LONDON – The Swiss bank Credit Suisse said Thursday that it planned to separate its retail and private banking business in its home market from its riskier investment banking and trading operations in Britain and in the United States.

The move, known as “ring fencing,” is designed to protect the Zurich bank’s retail customers and shield the overall bank from the impact of problems in a single unit in the event of another financial crisis. Its larger rival UBS announced a similar move last month.

Although Credit Suisse avoided a government bailout during the financial crisis five years ago, the bank is facing tougher capital rules and tighter regulation at home designed to prevent a bank from being labeled “too big to fail” in the future. Swiss taxpayers injected billions of dollars into UBS during the crisis.

Credit Suisse said part of the goal of the newly announced program was to more closely align its investment banking operations to the regions in which they originate.

Under the plan unveiled Thursday, Credit Suisse will create a subsidiary for its Swiss-booked business, including wealth management and its retail and corporate and institutional clients in Switzerland.

Britain will remain the hub for its European investment banking business, where two operating subsidiaries will be combined into one unit.

Credit Suisse will shift responsibility for its United States derivatives business, which is currently recorded on its books as part of its international operations in London, to the United States subsidiary.

The restructuring has been approved by the bank’s board and is subject to regulatory approval, including final approval by the Swiss Financial Market Supervisory Authority, or Finma.

The program is “well underway” and is expected to be implemented by mid-2015, Credit Suisse said.

The changes come as part of an overall plan to make the bank less susceptible to collapse and better align the bank to a stricter regulatory regime.

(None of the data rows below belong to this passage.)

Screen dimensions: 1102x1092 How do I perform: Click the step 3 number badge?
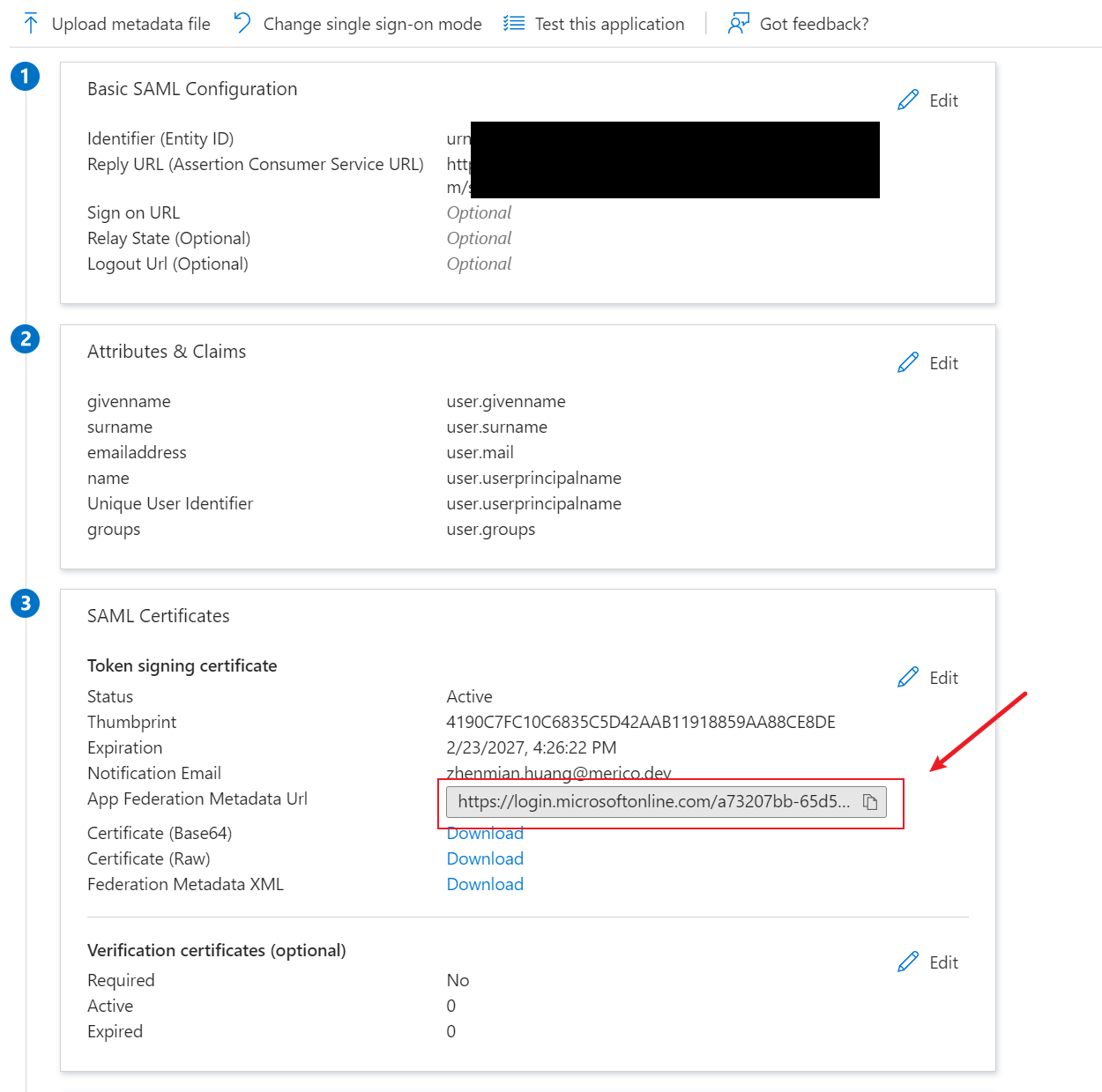click(x=26, y=603)
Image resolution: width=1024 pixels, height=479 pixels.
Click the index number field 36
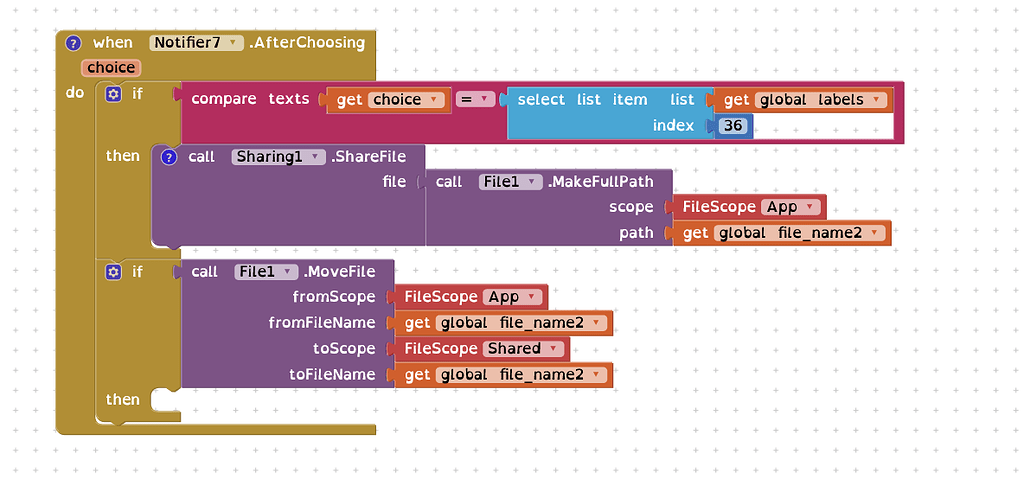point(733,126)
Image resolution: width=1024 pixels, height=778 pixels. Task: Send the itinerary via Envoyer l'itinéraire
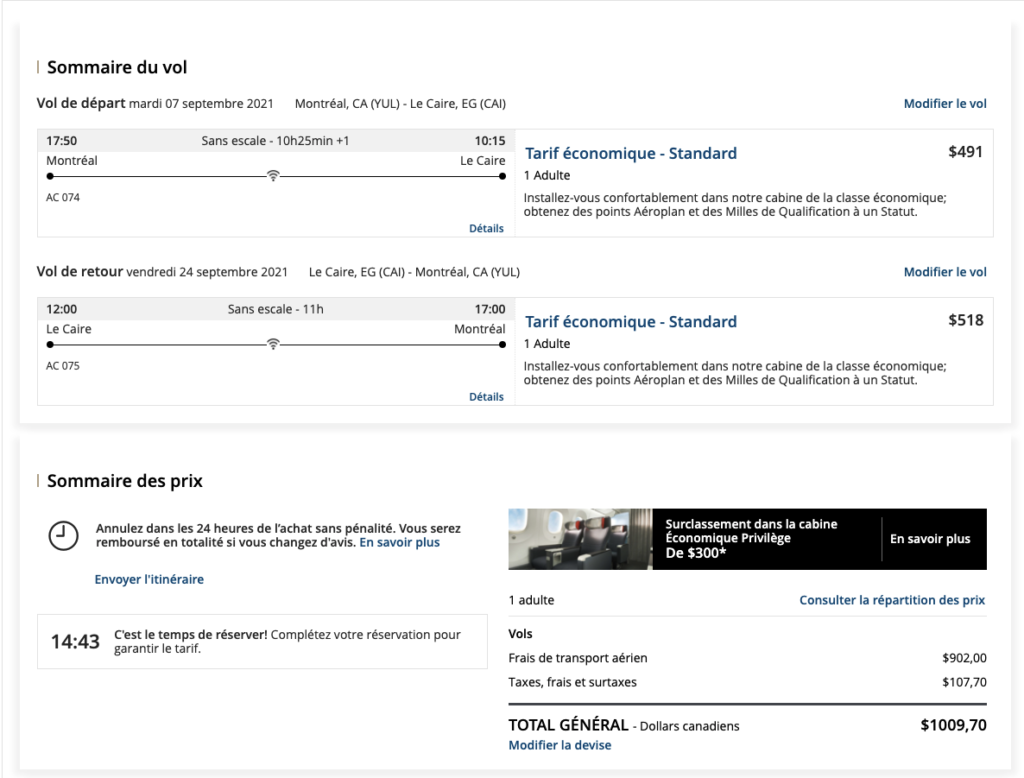(x=149, y=579)
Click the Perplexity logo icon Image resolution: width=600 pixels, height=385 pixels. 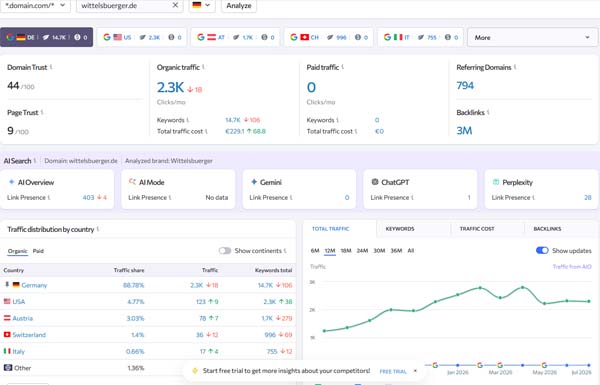(x=496, y=182)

The bank said last month it planned to streamline its investment banking business, including shifting its fixed-income operations and other businesses it is exiting to a nonstrategic unit within the investment bank. Credit Suisse and UBS have shed loans and other debt in recent years to meet Swiss regulatory rules, while also bolstering their capital reserves.

Credit Suisse also said last month that it would create a unit within its private bank to absorb legal and restructuring costs associated with reductions in its business aimed at overseas clients. Those costs include expected settlements related to tax investigations by the United States.